WORK REQUEST >>
From the first line to the last, print the material exactly, skipping the pictures.

EXERCISE INPUT >>

☆ ☆ ☆ ☆ ☆ ☆ ☆

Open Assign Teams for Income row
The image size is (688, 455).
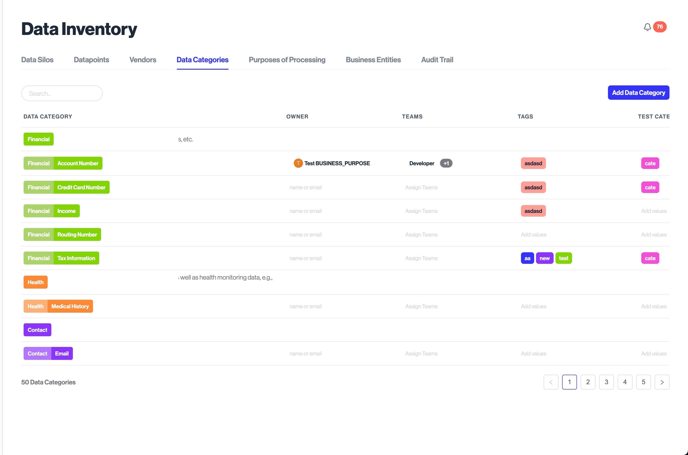(421, 211)
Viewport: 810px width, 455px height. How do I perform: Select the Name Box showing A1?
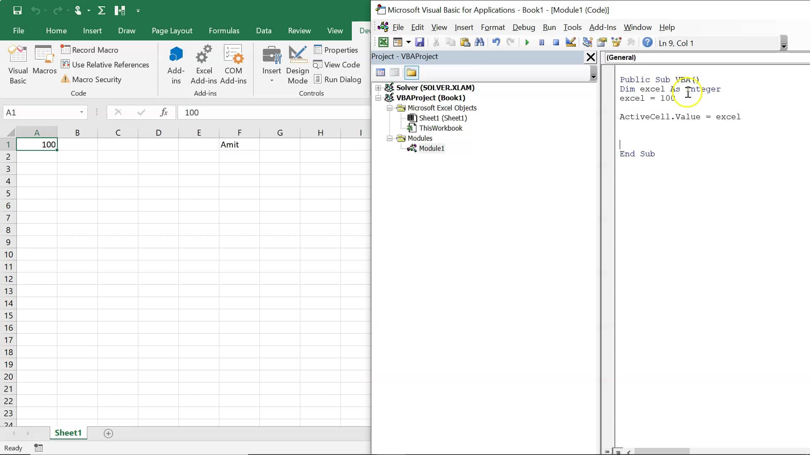coord(41,112)
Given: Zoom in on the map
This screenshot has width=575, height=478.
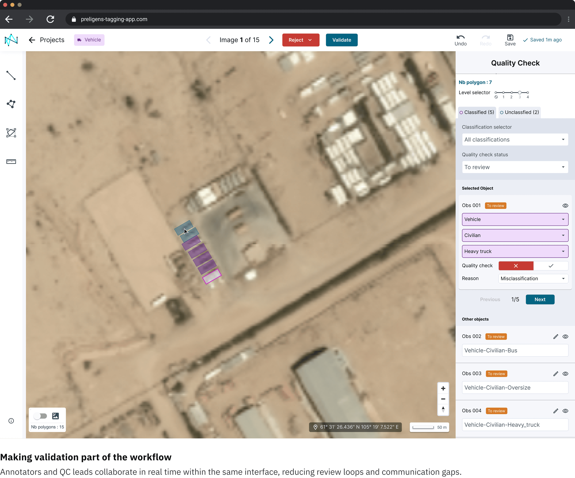Looking at the screenshot, I should [443, 388].
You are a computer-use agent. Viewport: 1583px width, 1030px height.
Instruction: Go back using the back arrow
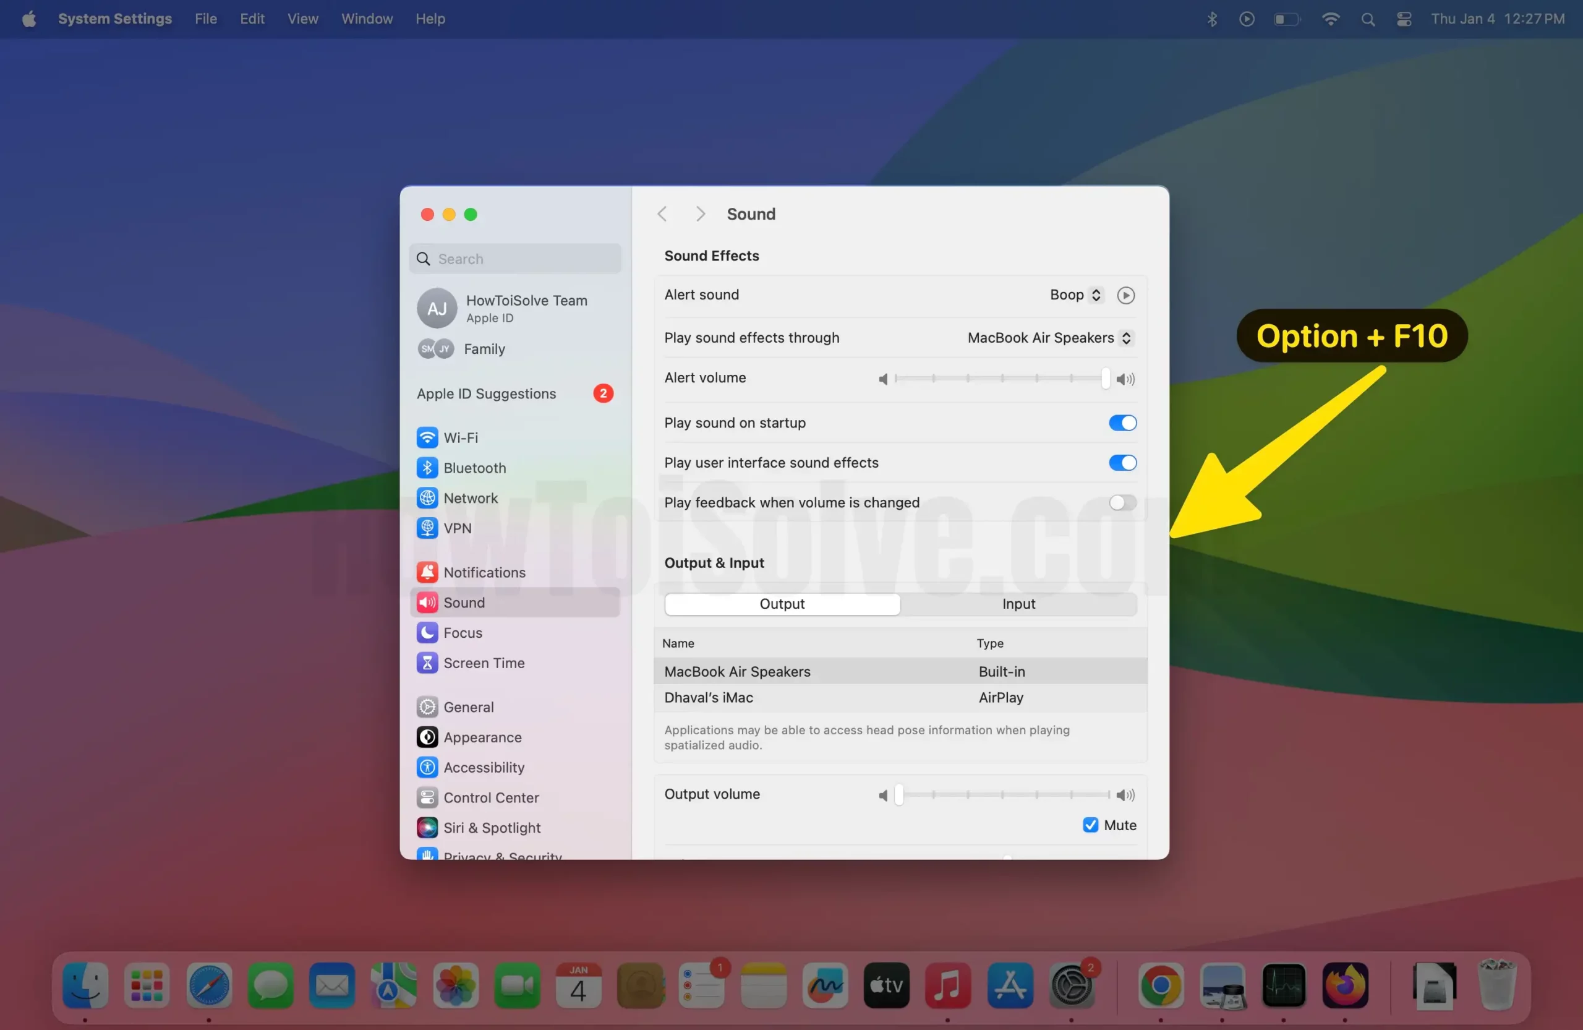[662, 214]
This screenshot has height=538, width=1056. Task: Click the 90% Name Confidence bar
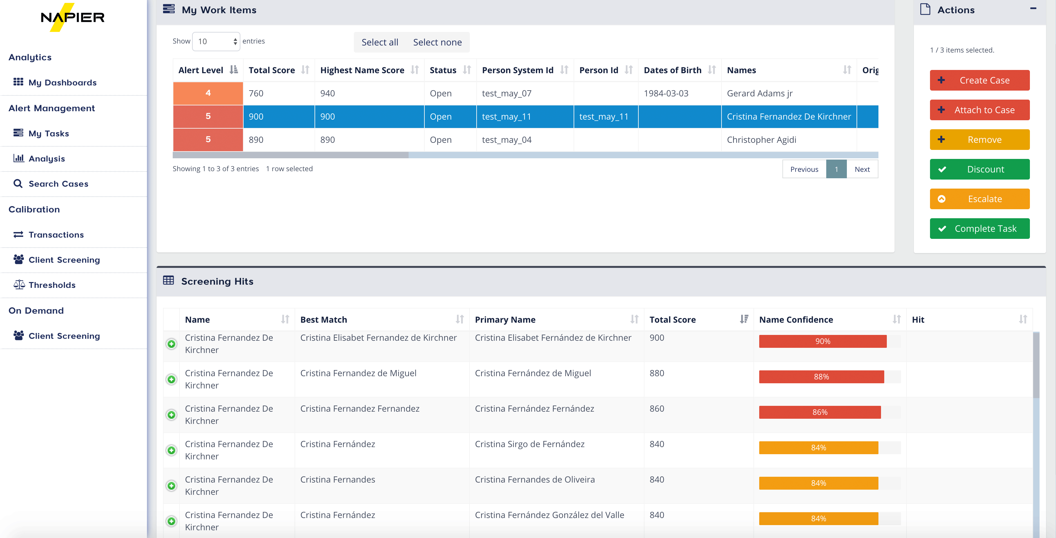coord(822,341)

☆ ☆ ☆ ☆ ☆ ☆ ☆

SOLUTION TO THE PROBLEM >>
Open Assign Teams for Income row
The image size is (688, 455).
(421, 211)
Viewport: 810px width, 455px height. How do I perform: Select the Name Box showing A1?
coord(41,112)
Given: Zoom in on the map
This screenshot has width=575, height=478.
Looking at the screenshot, I should [443, 388].
You are a computer-use agent. Viewport: 1583px width, 1030px height.
Instruction: Go back using the back arrow
[662, 214]
This screenshot has height=538, width=1056. Task: Click the 90% Name Confidence bar
coord(822,341)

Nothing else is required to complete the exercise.